[nikcub]

> Next time I won't post in a rush during work hours.

I'd suggest taking the same approach with your "secure, end-to-end encrypted communications" app you keep mentioning here[0]

A one-way sha256 hash of a message using a password that has to be 8 characters long[1] and can't accept special characters[2] is not a secure communications app

It is trivial to find the plaintext in these situations.

Your Chrome extension has a very elementary RCI bug in it[3], which because of your extensions broad permissions[4] profile means anyone with your extension installed can have any code executed by visiting any page.

To release (excuse me) crap like this on one hand while FUD'ing Google's security practices on HN on the other requires a level of hubris that I don't think i've ever previously encountered.

[0] https://www.gibberit.com/

[1] http://i.imgur.com/CsgOkZ2.png

[2] http://i.imgur.com/uZg0E4l.png

[3] http://i.imgur.com/eq19mET.png

[4] http://i.imgur.com/lOsibBP.png

[nthm]

Could you explain how [3] is an RCI bug? getNum() returns either 'false' or 'n' with the length of gibberText (ie. n20, n35, etc). I can't imagine any content where .length() would return harmful code; though I'm not well versed in JS.

[libertymcateer]

I'm also interested to know.

Believe it or not, I would love to get Nik as a consultant. I fear my 'hubris' (I won't deny it, this idea is extraordinarily ambitious and I have to be arrogant to even conceive of it) will have pissed him off irrevocably.

That aside, I don't really follow his point on the login PW. I understand 8 char alphanum pw is pretty low entropy... but that isn't used for encryption. And the login attempt rate is pretty strictly rate limited.

And yes, I am getting professionals - not me - to do the heavy lifting. I wrote the proof of concept. I am in no way surprised to find it has issues - I am aware of a few others myself.

[nikcub]

It isn't the login password but the message password - although using sha256 for a login password isn't great either

if you're doing

aes(plaintext, sha2(password)) = cyphertext

given cyphertext I can get to plaintext with sha2(8-char dictionary)

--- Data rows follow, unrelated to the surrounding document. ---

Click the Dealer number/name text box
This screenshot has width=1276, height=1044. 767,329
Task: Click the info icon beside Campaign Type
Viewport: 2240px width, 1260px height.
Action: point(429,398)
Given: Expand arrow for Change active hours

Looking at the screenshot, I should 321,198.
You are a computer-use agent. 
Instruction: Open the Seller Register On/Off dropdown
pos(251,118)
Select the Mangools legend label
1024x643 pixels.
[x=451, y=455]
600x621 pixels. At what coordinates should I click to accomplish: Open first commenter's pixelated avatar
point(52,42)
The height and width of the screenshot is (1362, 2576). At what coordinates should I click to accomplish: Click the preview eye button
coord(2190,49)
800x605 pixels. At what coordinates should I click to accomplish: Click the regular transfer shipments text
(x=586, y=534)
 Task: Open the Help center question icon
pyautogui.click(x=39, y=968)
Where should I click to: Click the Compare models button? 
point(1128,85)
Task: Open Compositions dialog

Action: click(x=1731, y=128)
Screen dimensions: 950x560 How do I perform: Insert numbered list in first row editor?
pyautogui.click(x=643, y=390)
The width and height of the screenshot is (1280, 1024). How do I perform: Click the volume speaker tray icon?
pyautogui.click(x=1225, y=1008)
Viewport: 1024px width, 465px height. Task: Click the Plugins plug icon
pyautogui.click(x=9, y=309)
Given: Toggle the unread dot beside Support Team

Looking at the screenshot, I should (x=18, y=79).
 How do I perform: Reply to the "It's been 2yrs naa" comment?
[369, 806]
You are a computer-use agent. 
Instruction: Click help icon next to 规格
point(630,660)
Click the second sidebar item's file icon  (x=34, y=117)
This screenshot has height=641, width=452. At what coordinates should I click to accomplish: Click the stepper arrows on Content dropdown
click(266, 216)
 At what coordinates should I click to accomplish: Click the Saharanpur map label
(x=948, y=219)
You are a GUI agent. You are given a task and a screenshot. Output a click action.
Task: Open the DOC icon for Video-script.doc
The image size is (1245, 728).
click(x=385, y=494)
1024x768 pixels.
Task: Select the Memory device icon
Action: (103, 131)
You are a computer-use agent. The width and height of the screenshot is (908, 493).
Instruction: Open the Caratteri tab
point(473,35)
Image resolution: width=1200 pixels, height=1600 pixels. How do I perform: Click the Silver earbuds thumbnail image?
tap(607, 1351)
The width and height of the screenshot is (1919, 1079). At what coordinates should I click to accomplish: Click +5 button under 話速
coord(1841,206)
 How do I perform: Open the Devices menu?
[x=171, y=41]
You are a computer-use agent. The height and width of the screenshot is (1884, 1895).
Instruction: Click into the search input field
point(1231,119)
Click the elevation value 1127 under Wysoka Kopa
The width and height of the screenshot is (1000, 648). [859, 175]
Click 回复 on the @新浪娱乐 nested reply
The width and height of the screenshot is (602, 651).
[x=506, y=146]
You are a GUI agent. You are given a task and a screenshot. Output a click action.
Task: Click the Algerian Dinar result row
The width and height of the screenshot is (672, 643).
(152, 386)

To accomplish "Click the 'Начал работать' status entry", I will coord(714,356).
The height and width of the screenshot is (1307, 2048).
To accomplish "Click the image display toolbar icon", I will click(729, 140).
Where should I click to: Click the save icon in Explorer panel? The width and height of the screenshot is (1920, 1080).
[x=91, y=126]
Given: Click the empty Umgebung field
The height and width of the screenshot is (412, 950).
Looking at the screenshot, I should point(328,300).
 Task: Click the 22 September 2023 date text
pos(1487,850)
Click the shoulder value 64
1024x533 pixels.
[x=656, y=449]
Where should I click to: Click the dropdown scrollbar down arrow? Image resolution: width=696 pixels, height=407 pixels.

well designed systems will generate a truly random key there, exchanged using public-key. if you're going to use a password, you need a key-derivation algorithm

this is all bunk tho since the big vulnerability here is that you're delivering the encryption routines via javascript in a global browser space

[libertymcateer]

> this is all bunk tho since the big vulnerability here is that you're delivering the encryption routines via javascript in a global browser space

So what about mailvelope?

[libertymcateer]

Nm, I understand your point, and yes, no contest. The extension is being broken up and will communicate with the environment on the tab with sent messages, rather than just injecting the whole content script. I hear your point loud and clear.

[nikcub]

You're not taking your own advice from two comments up :)

[nikcub]

That image isn't very useful on its own.

the design of the app is that it injects content scripts with global variable names everywhere.

any site can overwrite the encryption functions, or redefine some of the global vars that are used for images, etc.

[libertymcateer]

Believe it or not, I very much appreciate your feedback.

[nikcub]

I'd probably take the site down, or mark it clearly as being a hobby project.

As for Chrome - that team has some of the smartest infosec and cryptography people in the world working on and contributing to the project. If you want some insight into how some of the security design principals and tradeoffs were rationalized, i'd start with the project wiki:

https://www.chromium.org/Home/chromium-security

[libertymcateer]

It's currently marked as beta all over the site, for exactly these reasons.

[nikcub]

it is more prominently marked as "secure, end-to-end encrypted communications" - which it certainly is not.

it is also being marketed as such by you here

[libertymcateer]

You can check again - I have changed the language. That was improper and thanks for the feedback.